* 文書 *
▼
スポーツ 投稿日:2018.12.19 06:00FLASH編集部

イチロー、知られざる契約更改秘話「電通に宣伝効果を聞いて」

 

 1995年、1996年にパ・リーグ連覇を果たした黄金期のオリックス。当時、主力投手として優勝に貢献した野田浩司氏(50)と球団代表としてチームを見つめていた井箟重慶氏(83)が、スーパースター・イチローの年俸交渉術について語る。

 

 

――野田さんは、契約更改のときにイチロー選手の年俸などは参考にしていたんですか?

 

野田 彼を気にしたことはなかったですね。ちょっと次元が違うんですよね。

 

井箟 イチローとは1回も契約更改で揉めてないからね。イチローはいきなりみんなの前でやるわけにはいかないから、必ず下交渉はやりました。ほとんど一発勝負で、お金は揉めなかったね。

 

――筋が通っていれば一発OKという感じですか?
▲
* 抽出情報 *
▼
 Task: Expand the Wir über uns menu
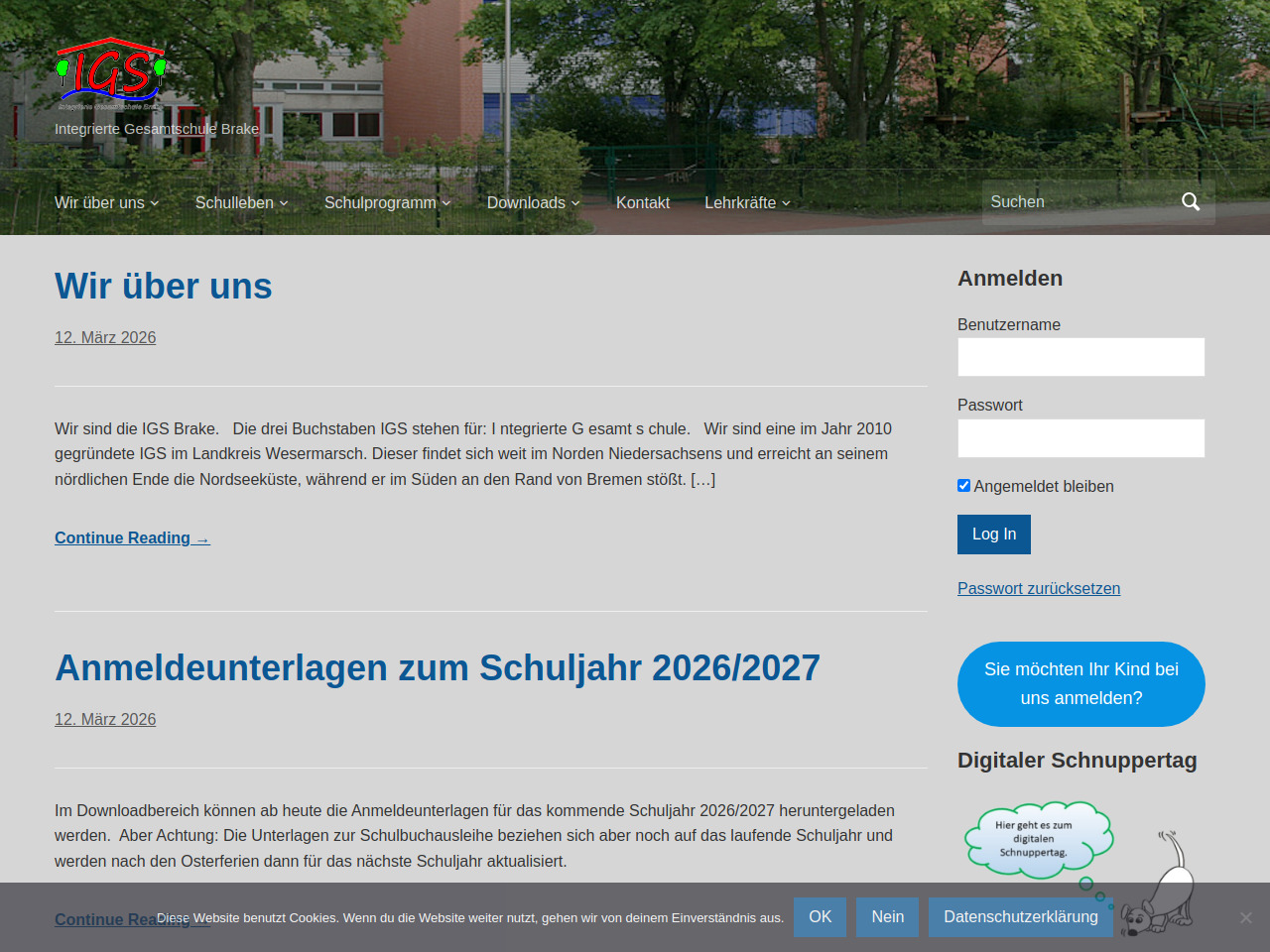click(106, 203)
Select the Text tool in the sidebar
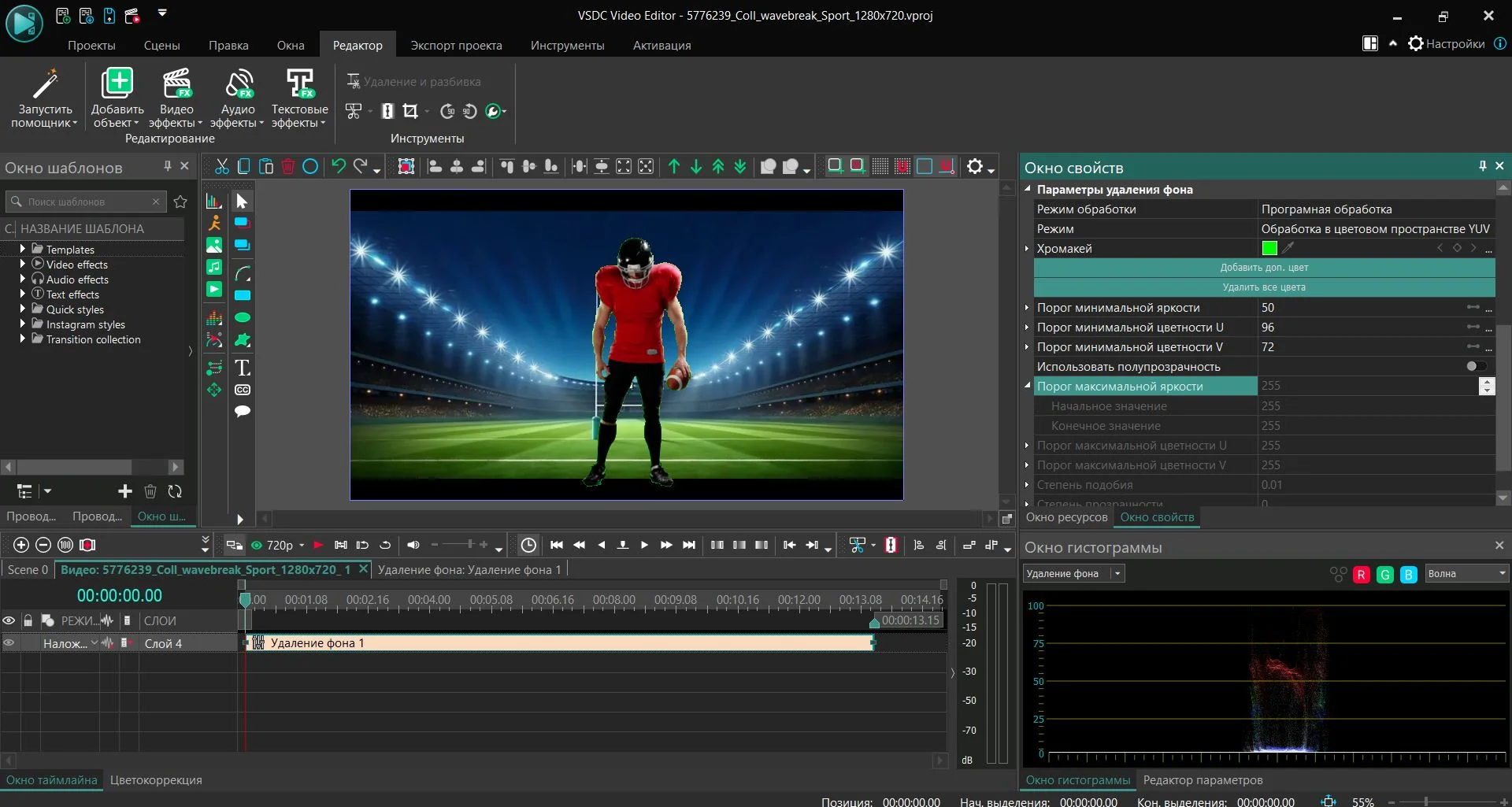The width and height of the screenshot is (1512, 807). click(243, 368)
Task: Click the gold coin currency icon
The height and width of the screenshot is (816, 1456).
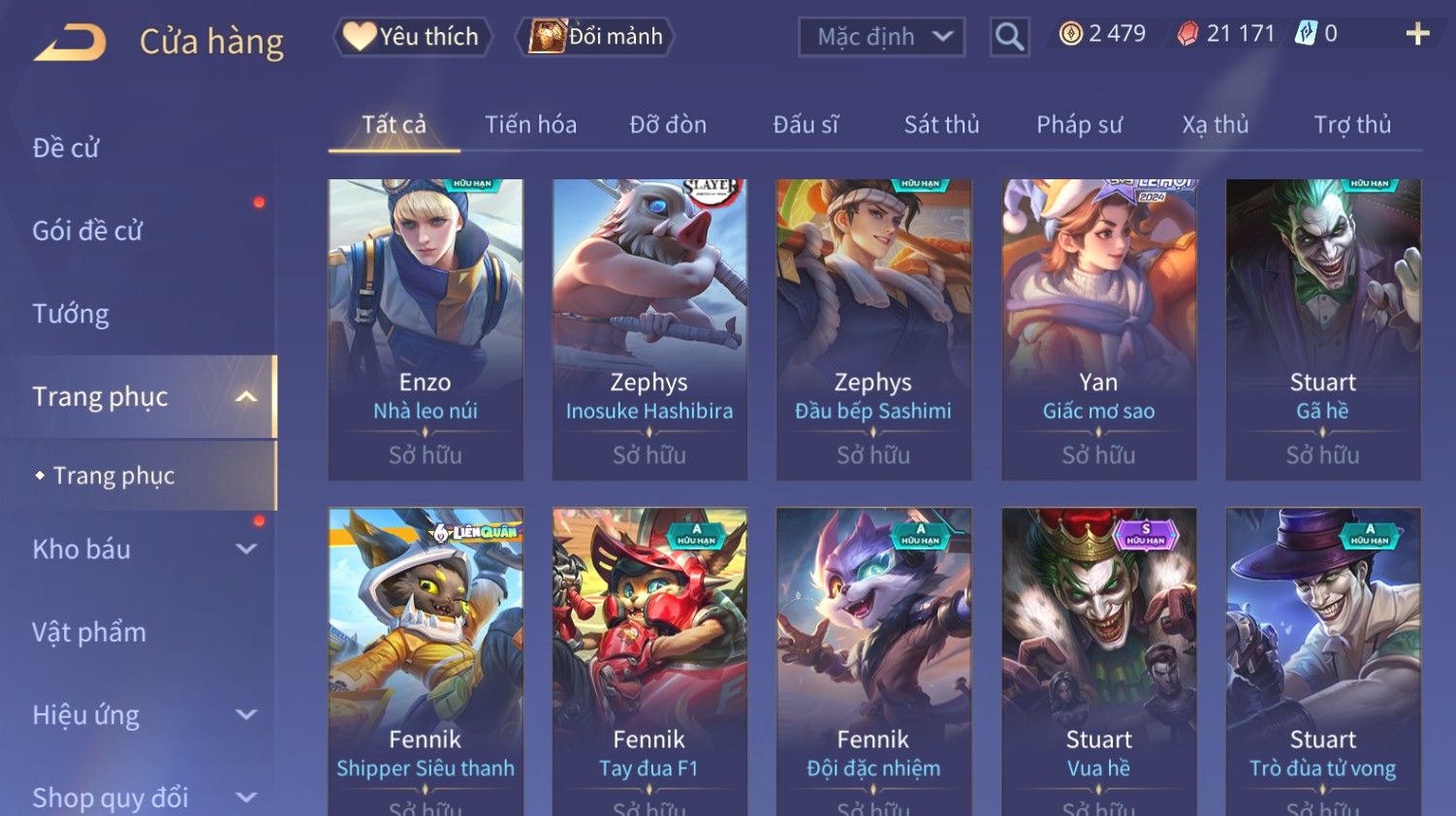Action: [1070, 34]
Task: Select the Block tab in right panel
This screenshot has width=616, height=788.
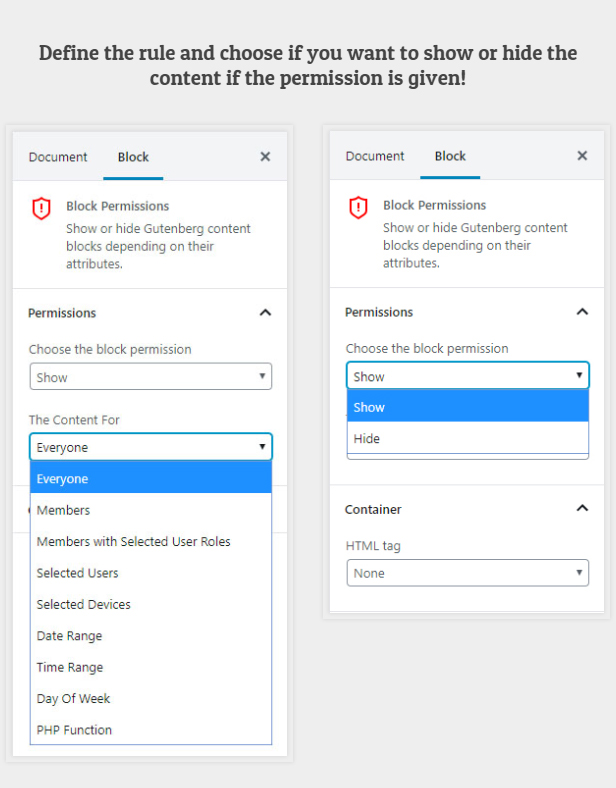Action: click(450, 156)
▲
* 課題 *
イチローの契約更改をめぐる対談記事を、最後の問いかけの後から書き継いでください。 一覧は本文とは別の資料です。

* 解答例 *
井箟 そうそう。イチローが大活躍して世間で有名になった1994年のオフに、年俸が800万円から8000万円になった。いろいろと説明して、8000万円でどうだ? と聞いたら、「わかりました。それでいいです」と。

 

 もちろん下交渉ですよ。その下交渉は真夜中にやりました。だって、マスコミが鵜の目鷹の目で「イチローの契約はどうなるんだ」と寮の前で張っているから、2人だけで会えないんですよ。

 

 だから、イチローに「一回、寮に帰って電気を消せ。寝たように見せかけろ。そうしたら記者はみんな帰る。それから俺のとこに電話してこい」と言ったの(笑)。

 

 それから俺の自宅に来てもらうことになったんだけど、彼は初めて来るから道がわからない。それで、夜中の1時くらいに近くまで迎えに行ったんです。

 

 その後がすごかった。道端で落ち合って、自宅までワンブロックぐらい歩いていたら、向こうから中年の女性が来たの。すれ違ったとたん、その女性が「あっ! イチローさんだ」と声を上げた。若い人ならわかるけど、中年の女性が夜中にすれ違っただけでわかるとは、イチローはすごいなあ、と思った(笑)。

 

――当時は社会現象のような人気でしたね。

 

井箟 俺はその道中だけで参っちゃったもん(笑)。下交渉の話を始めてイチローが、「はい、わかりました」と、それで決まった、と思ったら、「一つだけお願いがあります」と言うの。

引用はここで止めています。